Available data |
-- Opening Marker --
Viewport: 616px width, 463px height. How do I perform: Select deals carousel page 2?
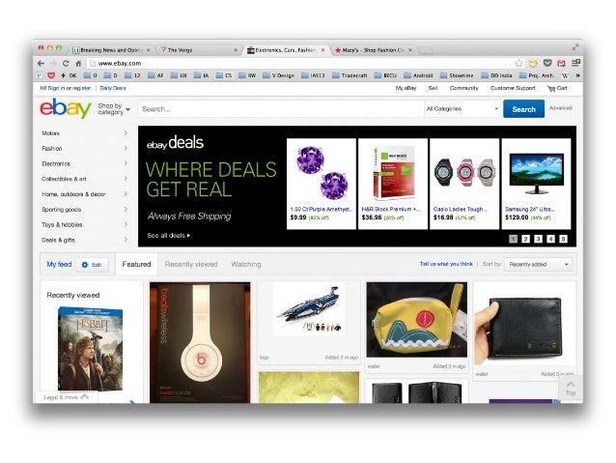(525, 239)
-- Closing Marker --
-- Opening Marker --
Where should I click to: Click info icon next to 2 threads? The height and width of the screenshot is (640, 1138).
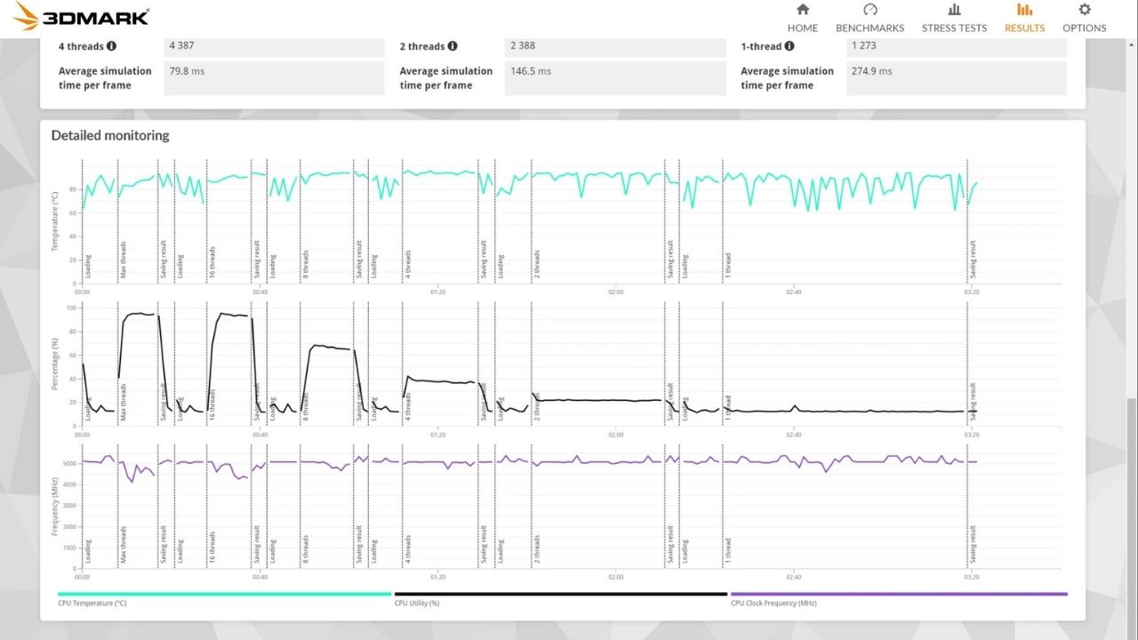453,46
-- Closing Marker --
-- Opening Marker --
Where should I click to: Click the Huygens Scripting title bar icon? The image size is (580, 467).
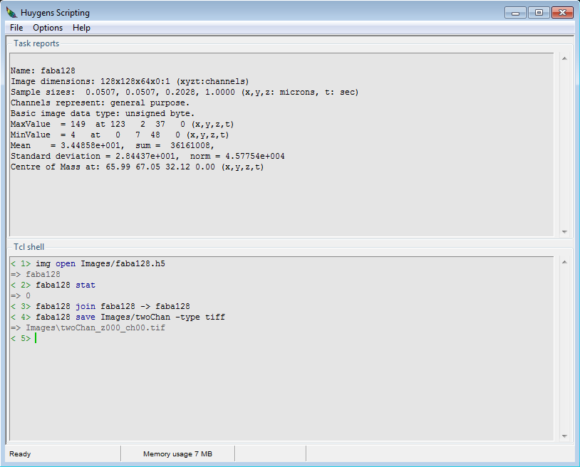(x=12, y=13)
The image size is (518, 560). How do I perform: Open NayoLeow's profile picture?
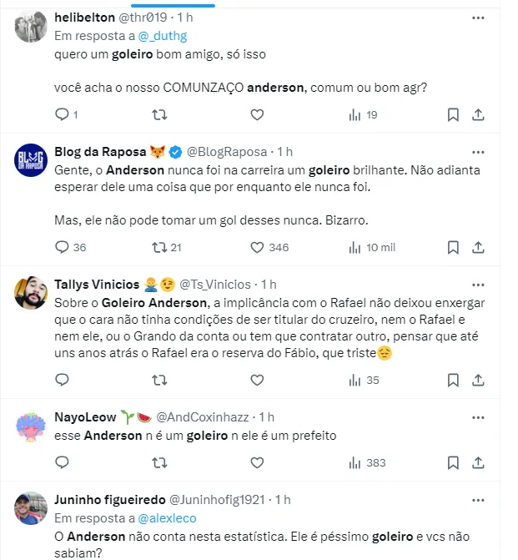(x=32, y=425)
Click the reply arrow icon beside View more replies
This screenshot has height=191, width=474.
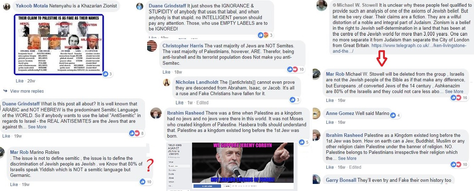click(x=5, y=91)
-- Closing Marker --
Exercise directions |
Within the listing above, copy exactly the lines that start at the one with "Where should I click to: Click the" and continue through the one with "Click the reply". Omit pictures.

Answer section |
Where should I click to: Click the Huygens Scripting title bar icon? The image size is (580, 467).
(x=12, y=13)
The image size is (518, 560). How do I perform: Open NayoLeow's profile picture?
(x=32, y=425)
Click the reply arrow icon beside View more replies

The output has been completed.